-------- Reading text

The list goes on and on. Some of these problems don’t have answers. If you need the paper files in the cabinet, and the cabinet is still in your shut down office, tough. Some problems take some ingenuity. For example, your lump of metal PC with no wifi antenna could connect to your home wifi access point by sharing your mobile phone’s wifi connection via a USB tether.

Consequently, this is not the great “let’s show what WFH can do” experiment that many have dreamed of. This is more the nightmare that goes: “let’s reveal all the WFH problems!”

Nevertheless, thanks to an overwhelming desire for people to share stories of accomplishment in the face of adversity, in time most of the solvable technical problems will be solved.

In the meantime, I offer some practical suggestions based on years of personal experience, though be warned that this might not align with the “expert” advice you see elsewhere. Naturally your mileage may vary.

WFH : A practitioner’s perspective

Mark your territory. This is important. Do it on day one. Say “this table is mine” and defend it night and day. This territory, wherever and whatever it is, will be where you work. When you are not within the boundaries of your territory, you are not working. Make sure people know this. Make especially sure that you know this.

No meals in the work territory. Seriously. Have you looked inside your keyboard recently? Eat elsewhere, and since elsewhere is not the work territory, you do not work while eating.

Dress for work. At least from the waist up. If your attire has no bearing on your work, wear whatever is comfortable. Sometimes attire can be a useful signal to others around you that this is your work time, which hopefully reduces interruptions. For some, changing attire at the end of the day is a signal to everyone (including yourself) that work has ended.

Put in the effort, not the hours. It’s a sad fact that much of our work is measured in time. I prefer to measure in results, so my day tends to start with a rough idea of what I want to achieve and how much effort I expect to put in. Normally that keeps me busy for hours, but when those hours take place can vary considerably. If I hit a mental block, I just pause, leave the work territory, go do some non-work (e.g. walk to the post box), and then resume the work with a clear head. Sometimes, often in fact, my work starts to flow so I go along with it even if it means working longer hours. In such cases I will have stored up extra results so the following day I can take a little easier, maybe an extra long coffee break.

Reserve certain periods. You need some regular clock hours if you are going to work with a team of (remote) people. In that case, let everyone know what periods you will be available, and what periods are off-limits. Your co-workers, clients, suppliers and anyone else you interact with need to understand that in addition to working from home, you also live at home. They cannot assume that because you are at home you are also at work. The French have the right idea. If you are contacted during living time instead of working time, defer until it is appropriate to be working again. (Use your judgement, of course, emergencies happen!)

----------------
-------- Dataset content

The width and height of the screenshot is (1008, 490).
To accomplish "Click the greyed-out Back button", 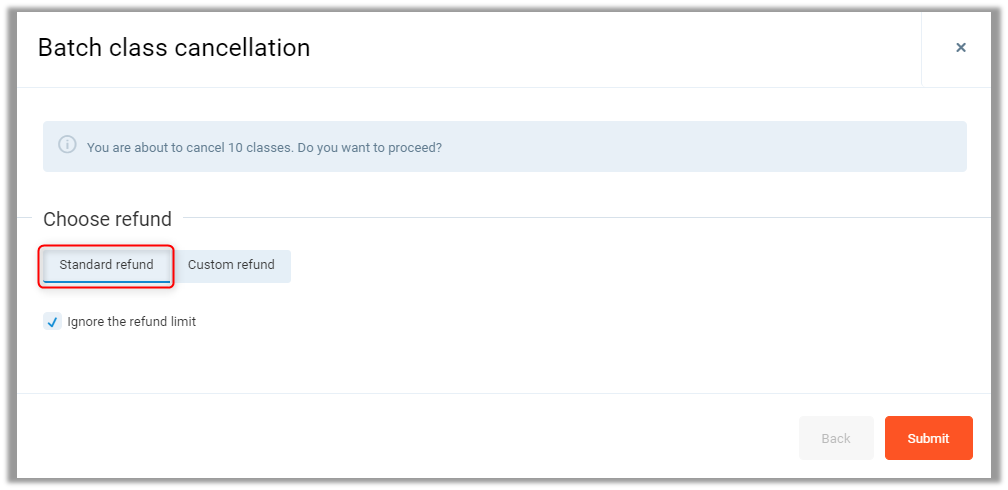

----------------

- **Required work**
Reproduce everything in the text on working from home from "Dress for work." down to "work has ended.". The data has no connection to the text on working from home.

- **Written solution**
Dress for work. At least from the waist up. If your attire has no bearing on your work, wear whatever is comfortable. Sometimes attire can be a useful signal to others around you that this is your work time, which hopefully reduces interruptions. For some, changing attire at the end of the day is a signal to everyone (including yourself) that work has ended.